Class SpeechToText
Provides transcription and language-detection capabilities using an LM model with speech-to-text support.
public sealed class SpeechToText- Inheritance
- 
      
      SpeechToText
- Inherited Members
Examples
// Transcribe audio file
var model = LM.LoadFromModelID("whisper-large-turbo3");
var engine = new SpeechToText(model);
var result = engine.Transcribe(new WaveFile("audio.wav"));
foreach (var segment in result.Segments)
    Console.WriteLine(segment.Text);
// Detect language synchronously
var language = engine.DetectLanguage(new WaveFile("audio.wav"));
Console.WriteLine($"Detected language: {language}");// Detect language asynchronously
var asyncLanguage = await engine.DetectLanguageAsync(new WaveFile("audio.wav"));
Console.WriteLine($"Detected language: {asyncLanguage}");
// Transcribe asynchronously
var asyncResult = await engine.TranscribeAsync(new WaveFile("audio.wav"));
foreach (var segment in asyncResult.Segments)
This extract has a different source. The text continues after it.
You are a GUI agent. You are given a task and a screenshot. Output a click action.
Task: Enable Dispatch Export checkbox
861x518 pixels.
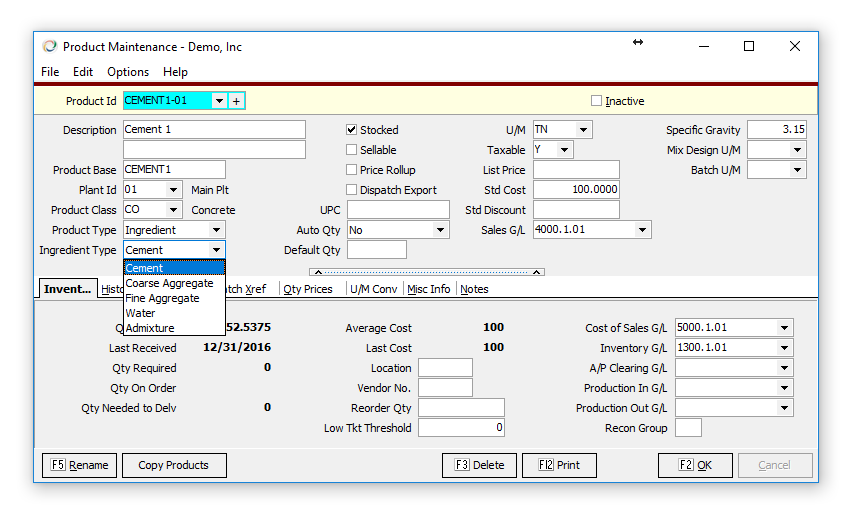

    Console.WriteLine(segment.Text);Constructors
- SpeechToText(LM)
- Initializes a new instance of the SpeechToText class. 
Properties
- Duration
- Gets or sets the maximum duration of audio to transcribe. 
- EnableVoiceActivityDetection
- Gets or sets whether voice activity detection is enabled. When true, only the detected speech portions of the audio are processed—which can reduce processing time and improve speed. All VAD-specific behavior is governed by VadSettings. Defaults to - true.
- Mode
- Gets or sets the operating mode: whether to transcribe in the source language or translate into English. 
- Prompt
- [EXPERIMENTAL] Provides an optional initial text prompt to guide the transcription process. This text is prepended to the decoder’s context, which can help bias recognition toward specific vocabulary, phrases, or styles (e.g., domain-specific terminology). 
- Start
- Gets or sets the time offset at which transcription should begin. 
- VadSettings
- Configuration for voice-activity detection. Used only when EnableVoiceActivityDetection is - true. If you set this to- null, defaults will be reapplied.
Methods
- DetectLanguage(WaveFile, CancellationToken)
- Synchronously detects the spoken language of the provided audio content. 
- DetectLanguageAsync(WaveFile, CancellationToken)
- Asynchronously detects the spoken language of the provided audio content. 
- GetSupportedLanguages()
- Returns the list of languages supported by the underlying language model. 
- Transcribe(WaveFile, string, CancellationToken)
- Synchronously transcribes the provided audio content into text segments. 
- TranscribeAsync(WaveFile, string, CancellationToken)
- Asynchronously transcribes the provided audio content into text segments. 
Events
- OnNewSegment
- Raised when each new AudioSegment is recognized during streaming transcription. 
- OnProgress
- Occurs periodically during speech-to-text processing to report overall progress.